Yes, there is a popular reverse gateway theory regarding heroin abuse—i.e., that high percentages of heroin users started by abusing prescription opioid drugs. But that is misleading and, indeed, looks at the problem from the wrong direction.

As Dr. Robert DuPont from the Institute for Behavior and Health has put it:

[W]hile 80% of heroin users used a prescription opioid before they first used heroin, the vast majority, over 96%, of people who have used a prescription opioid non-medically [i.e., illegally] have not transitioned to using heroin.  Five years after the initial nonmedical use of a prescription opioid, only 3.6% ever used any heroin.  Among prescription opiate users, the people most vulnerable to switching to heroin are those who are also abusers of other drugs including alcohol.

In other words, the vast majority of prescription opioid patients do not transition to the use of an illegal drug like heroin.

Other data bear this out, as well. For example, according to an important article in the January 2016 issue of The New England Journal of Medicine, it was found that “[A]lthough the majority of current heroin users report having used prescription opioids non-medically before they initiated heroin use, heroin use among people who use prescription opioids for non-medical reasons is rare, and the transition to heroin use appears to occur at a low rate.”

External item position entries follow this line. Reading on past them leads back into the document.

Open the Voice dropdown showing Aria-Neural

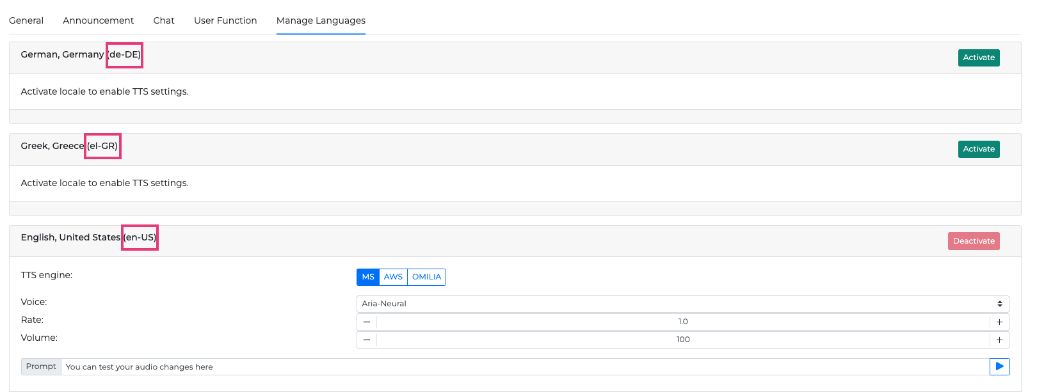pyautogui.click(x=682, y=304)
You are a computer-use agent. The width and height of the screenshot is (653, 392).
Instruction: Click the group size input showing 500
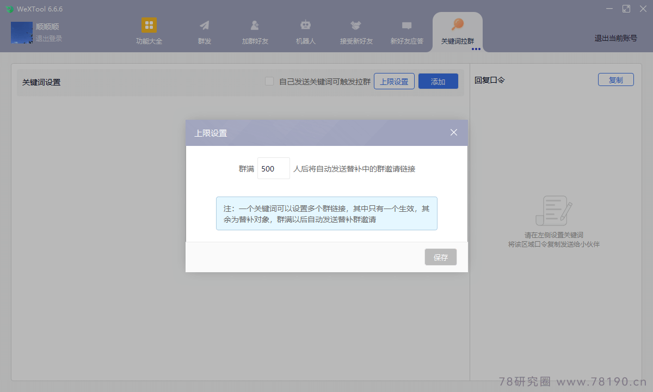[x=273, y=168]
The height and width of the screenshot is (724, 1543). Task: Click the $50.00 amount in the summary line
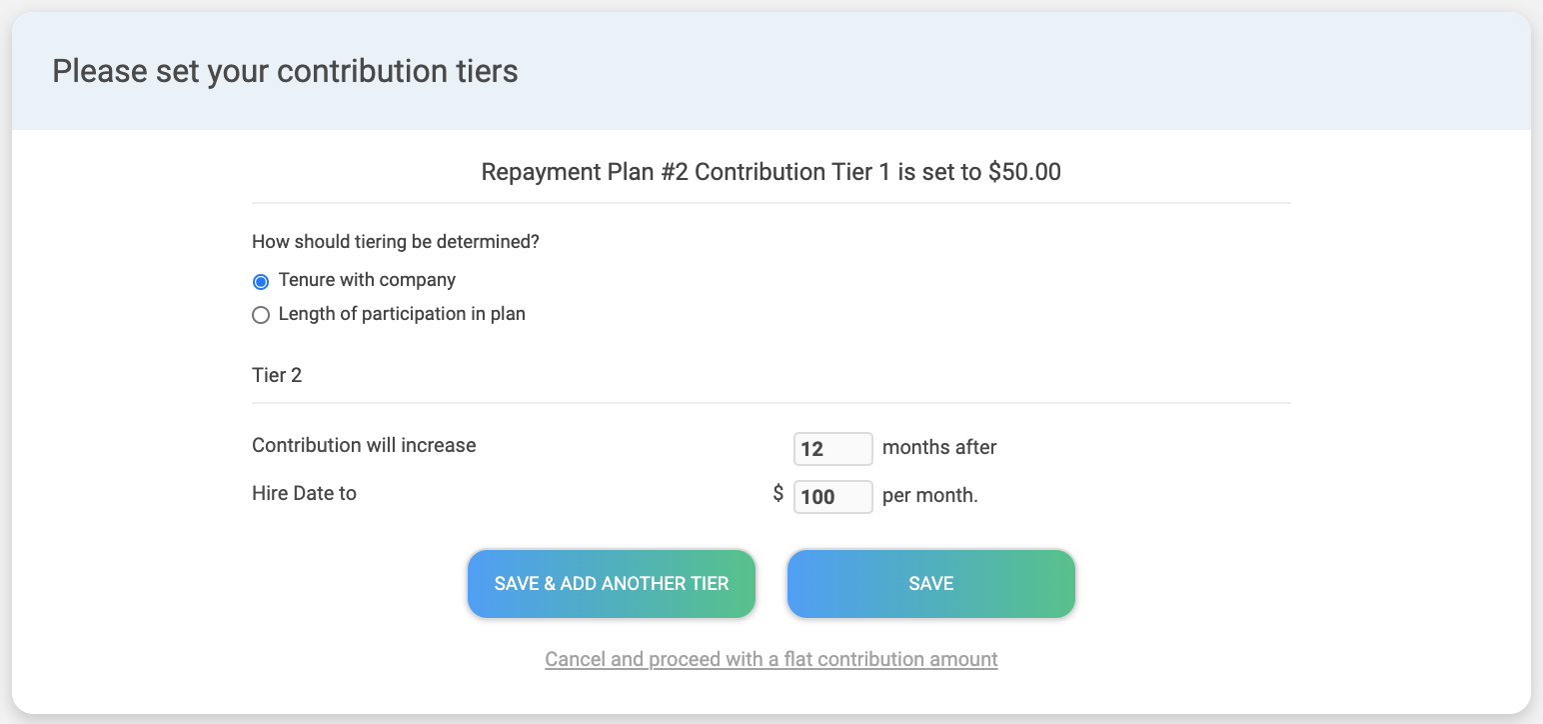(x=1023, y=172)
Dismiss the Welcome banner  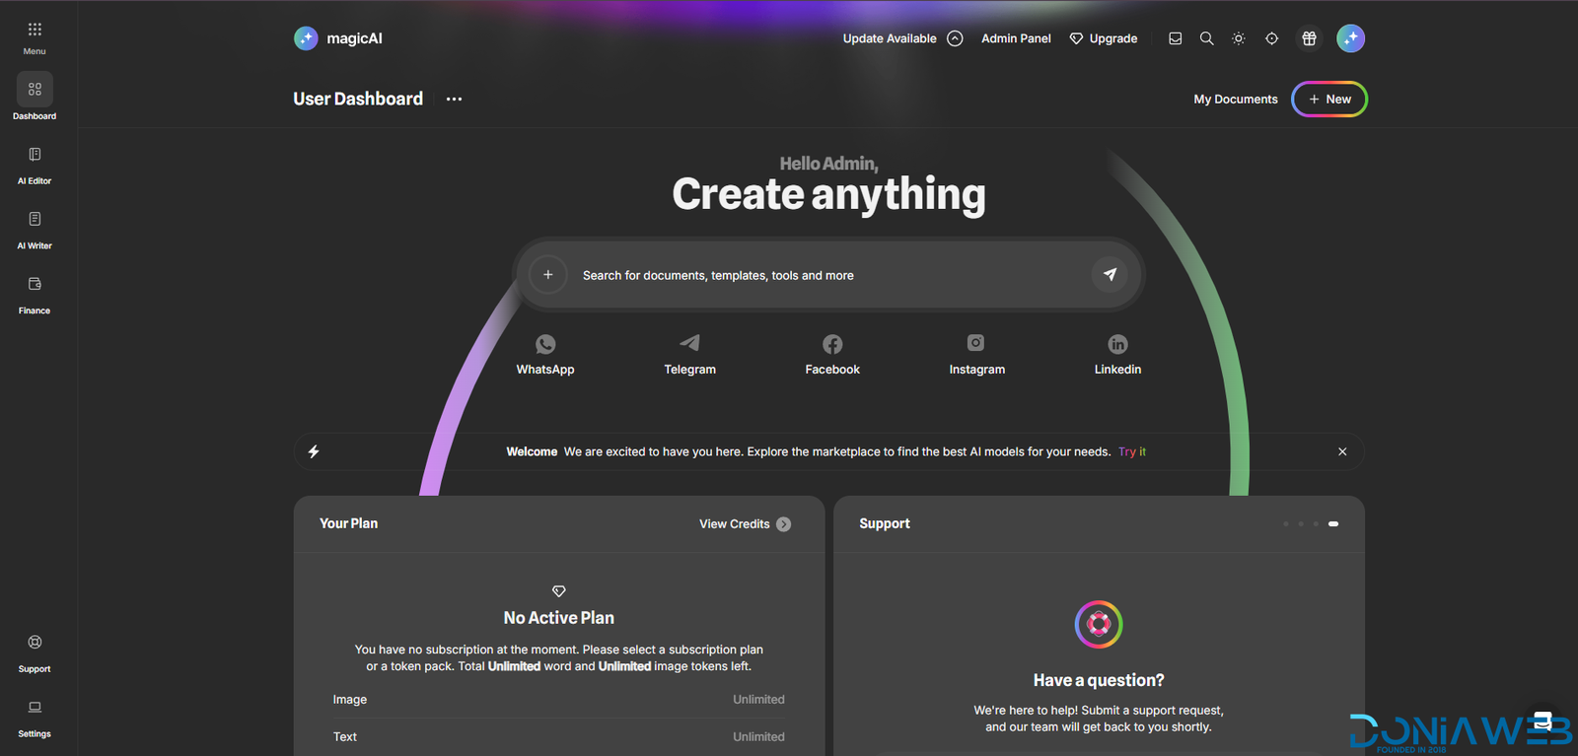[1342, 451]
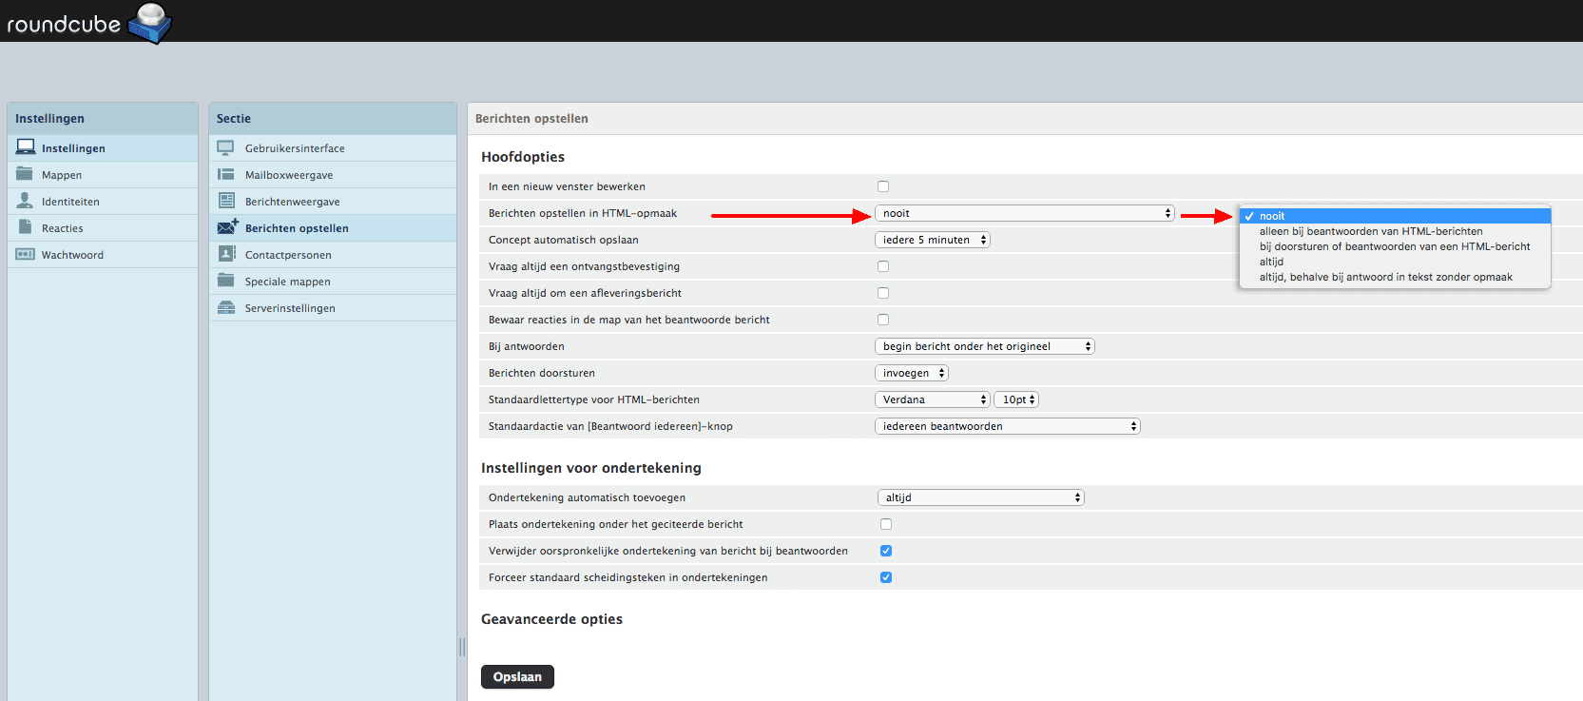Select 'altijd' option in open dropdown list
Viewport: 1583px width, 701px height.
[x=1271, y=262]
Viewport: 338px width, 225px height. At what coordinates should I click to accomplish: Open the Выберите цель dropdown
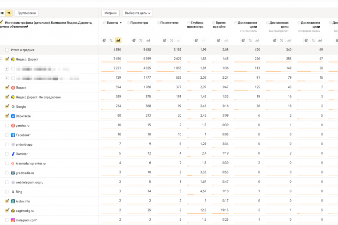point(138,13)
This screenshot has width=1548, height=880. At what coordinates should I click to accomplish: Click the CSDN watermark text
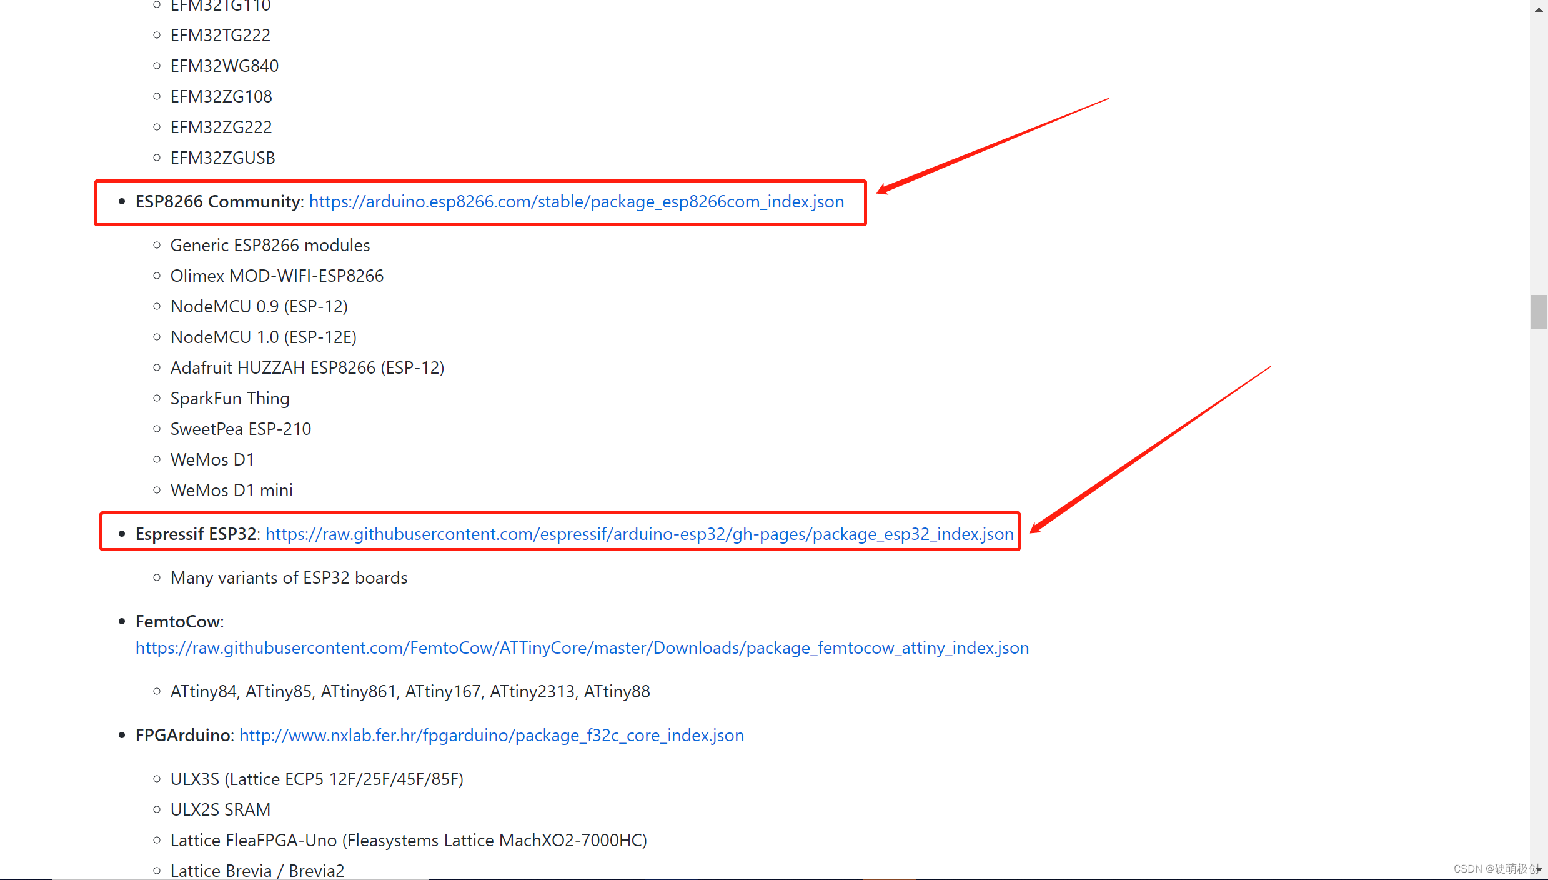[x=1494, y=869]
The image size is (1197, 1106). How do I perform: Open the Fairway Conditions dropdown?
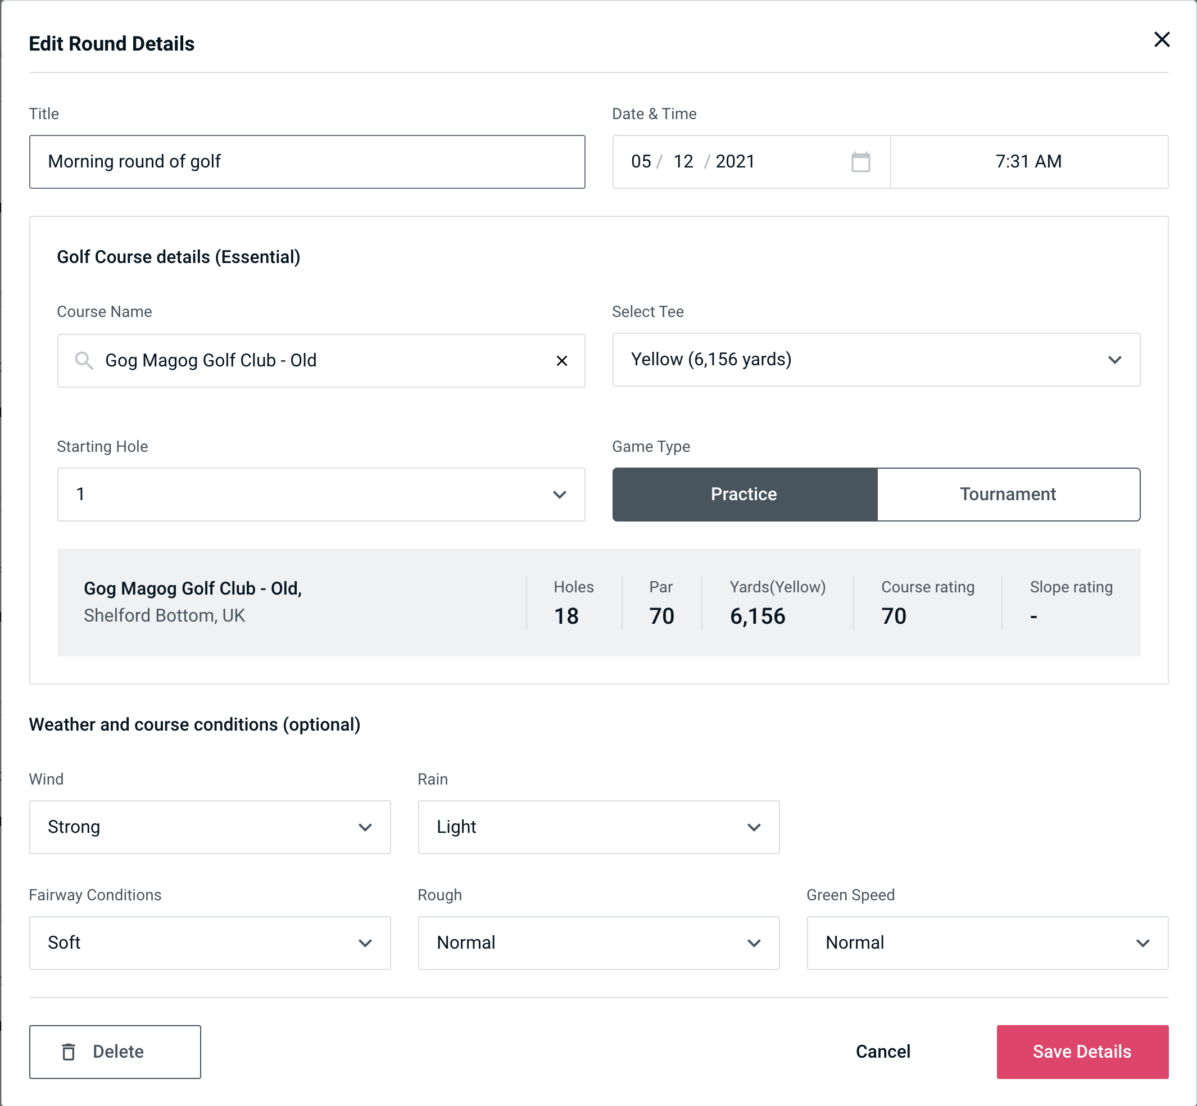pyautogui.click(x=208, y=943)
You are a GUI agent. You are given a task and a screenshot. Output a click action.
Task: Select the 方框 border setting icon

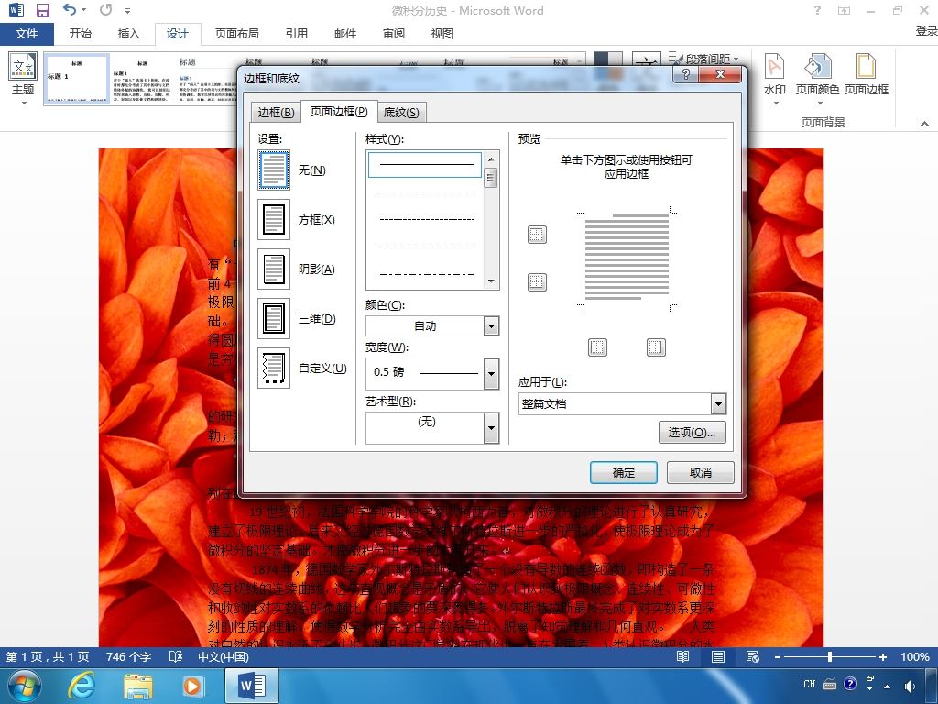(x=273, y=220)
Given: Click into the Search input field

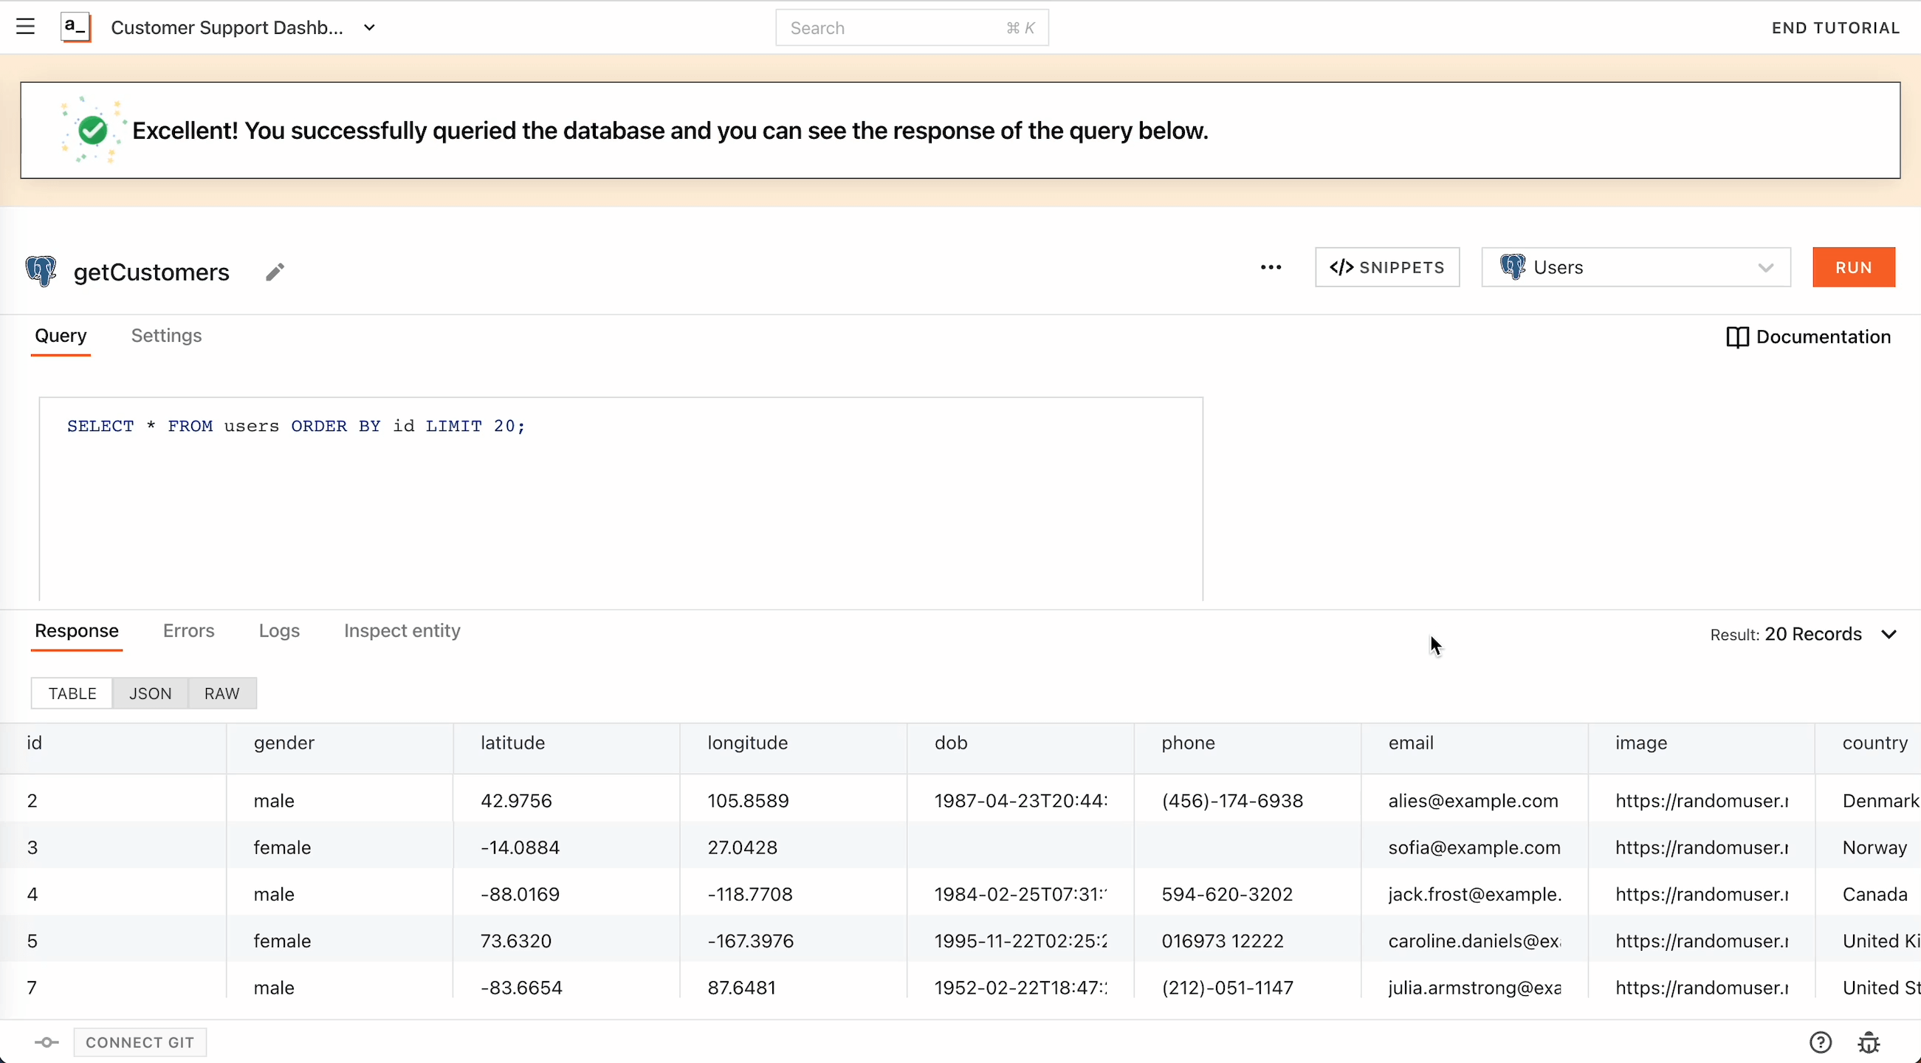Looking at the screenshot, I should (895, 28).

The numbers and factors detailed here are not meant to diminish or emphasize any serious or particular effort to address the variety of opioid issues contributing to the present crisis but, rather, to detail the full picture of the problem in sharp relief. Playing politics with this crisis will get us nowhere and waste a lot of time, energy, and resources. Public confusion about what is leading the epidemic and behind the majority of cases driving the crisis is another problem altogether, made worse by playing politics with it. It is time, past time, to get serious about this issue and take it on in a serious manner.

There are a great many efforts aimed at dealing with pill mills and irresponsible and rogue sales of prescription opioids. That is all to the good. But those efforts will not solve the problem or even get to the roots of the largest parts of it. A responsible and successful prevention campaign is needed and must be combined with serious drug education policies and messages along with a greater border and law enforcement effort. For concerned Americans, first and foremost, it is our duty to become educated about the issue.